My MRI, CT's and X-Rays say otherwise. HIPPA violations once again. Although I made a statement I did not reveal a medical diagnosis in public. The young doctor did. He also made a libelous and slanderous statement but I have no intention of muddying the waters.
Lastly, I telephoned the pharmacy and spoke with a really nice woman that has been filling my meds and those of my daughter for a couple of years. She knows me to be a man of character, honest, and caring of my daughter. At no time have I concerned her with filling my narcotics, an important point. She is required BY LAW to refuse to fill any medication that she feels is being abused. She explained to me that the way the main Doctor was writing the prescription is confusing., He writes that I am to take one every 6 hours for pain as needed but with a goal of 3 tablets a day. Every 6 hours is four tablets. The quantity is 90 because the doctor has written on the actual prescription not to exceed three times daily regardless of instructing me to take one every 6 hours. The math doesn't work. The prescription is for 23 days, not a month! I have enough to last until next month but only because swimming has caused me to decrease on my own.
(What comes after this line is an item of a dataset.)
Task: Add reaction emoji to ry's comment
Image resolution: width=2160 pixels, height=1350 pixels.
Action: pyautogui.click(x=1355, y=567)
I thought that would be excellent news!
I don't know how to proceed. If I mention the HIPPA violations the doctor may boot me out of fear of a law suit or something. If I protest too much about being accused of being either an abuser or a dealer that too may be a red flag. BUT I AM NEITHER!!! I take my meds as prescribed and only as prescribed except that I am taking less and voluntarily agreed to a formal decrease. I maintained that I did not know why my on hand quantity was low and I tried to explain that the fill date was not the date that I picked it up. That suggested to the doctor even more of a problem. He did everything he could to trip me up and succeeded in confusing me. I don't know dates! I get telephone call reminders of appointments for both daughter and I, or my cell phone beeps and reminds me. I don't look at dates and actually thought we were further into August than we are.
I know that there are many that game the system and abuse it. I am not one of them. How can I proceed and still stay in a hard to find pain management program? I've done nothing wrong but have clearly been wronged. Instead of an appointment next month the main doctor made it for 2 months, denying me TREATMENT. Lesson learned: don't tell Doogie Houser you disagree with his medical assessment without his boss there also.